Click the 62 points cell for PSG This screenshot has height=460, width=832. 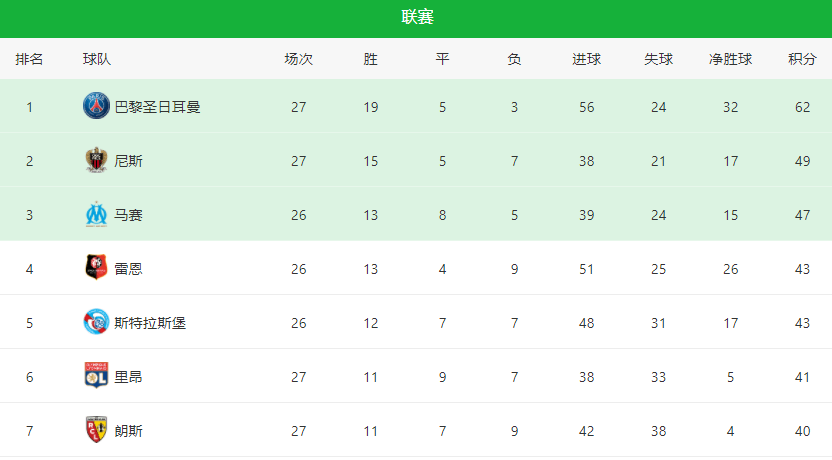click(x=802, y=107)
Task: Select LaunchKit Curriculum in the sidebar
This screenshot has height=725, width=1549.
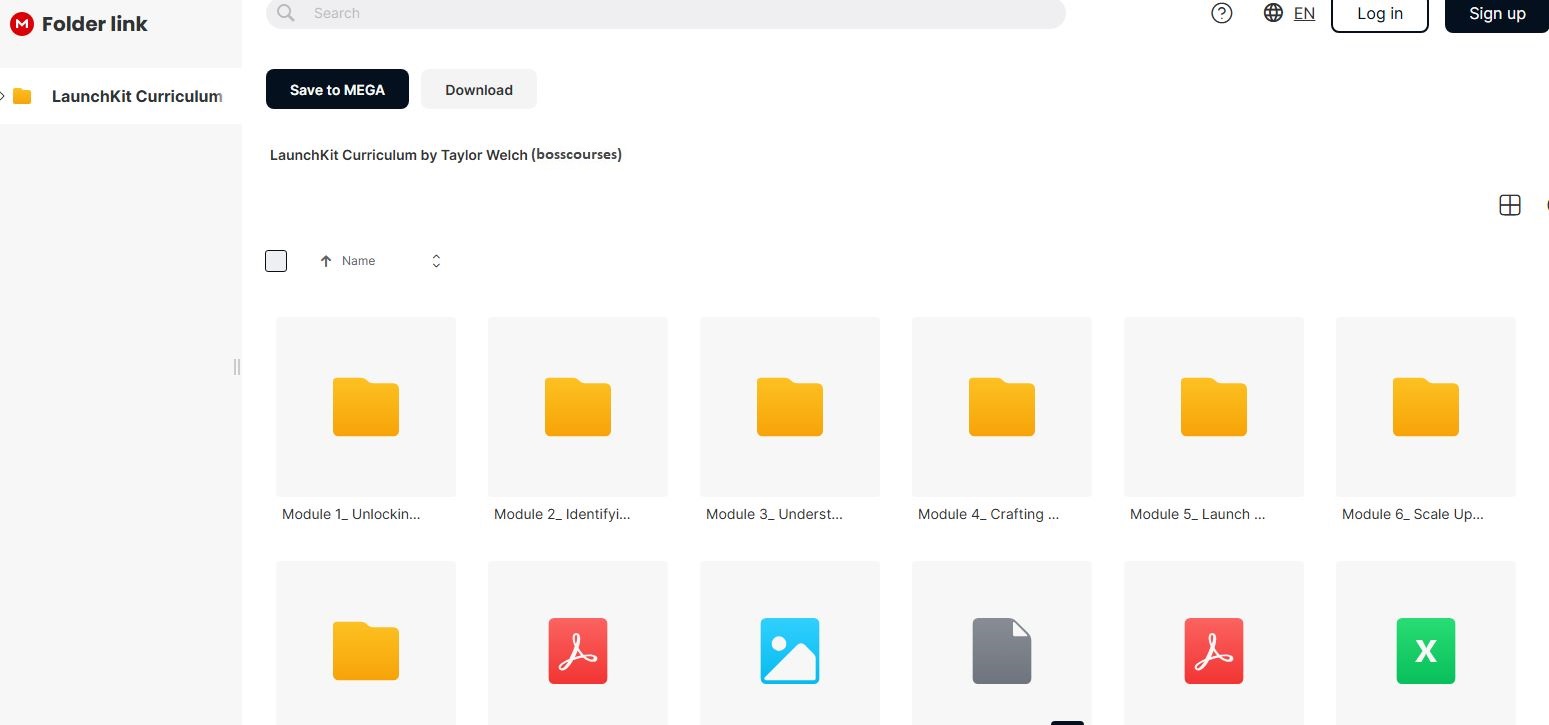Action: pos(136,96)
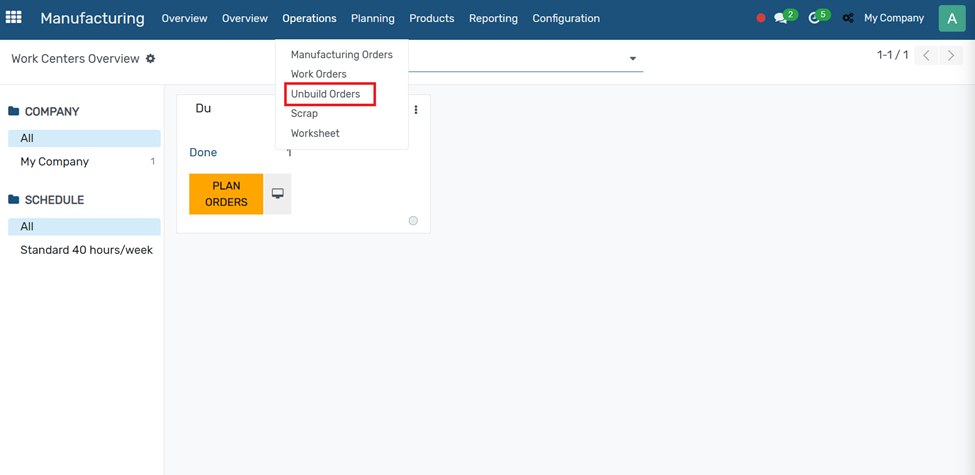This screenshot has height=475, width=975.
Task: Open the work center card kebab menu
Action: point(416,110)
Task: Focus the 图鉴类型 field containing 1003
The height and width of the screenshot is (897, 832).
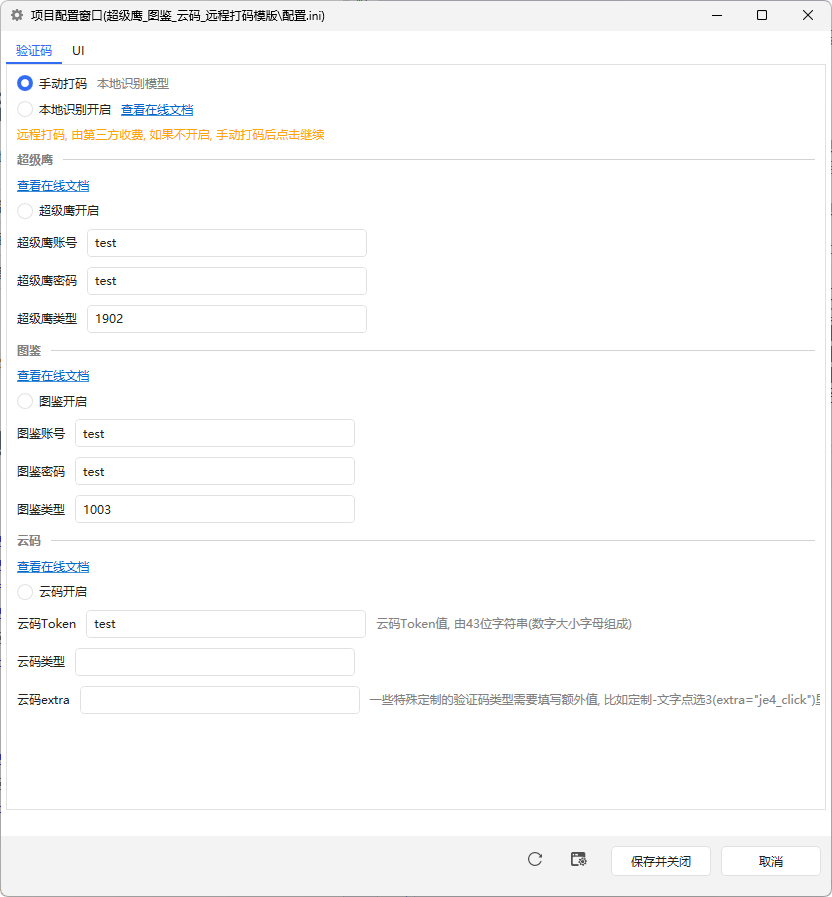Action: (x=214, y=509)
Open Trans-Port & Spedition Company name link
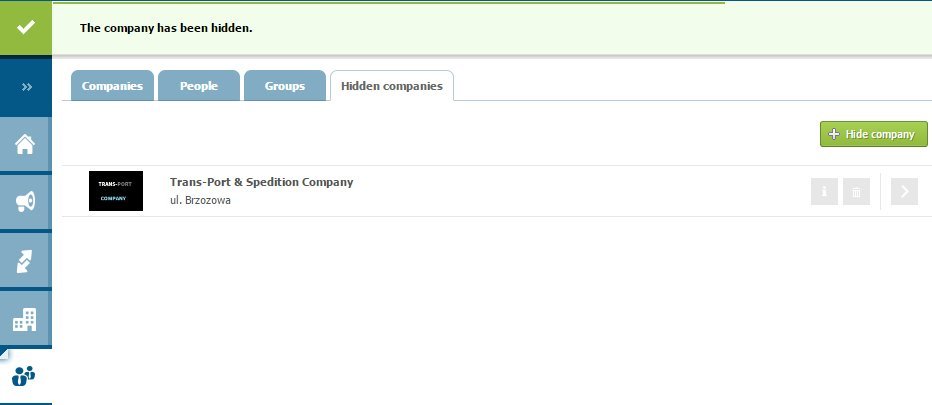The width and height of the screenshot is (932, 405). click(x=262, y=182)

──────────

## Problem to work on
Collect every line in the records above that contains the word "Task", and copy each one in full. Case counts.

## Answer to this exercise
Task: Select LaunchKit Curriculum in the sidebar
Task: Open the work center card kebab menu
Task: Focus the 图鉴类型 field containing 1003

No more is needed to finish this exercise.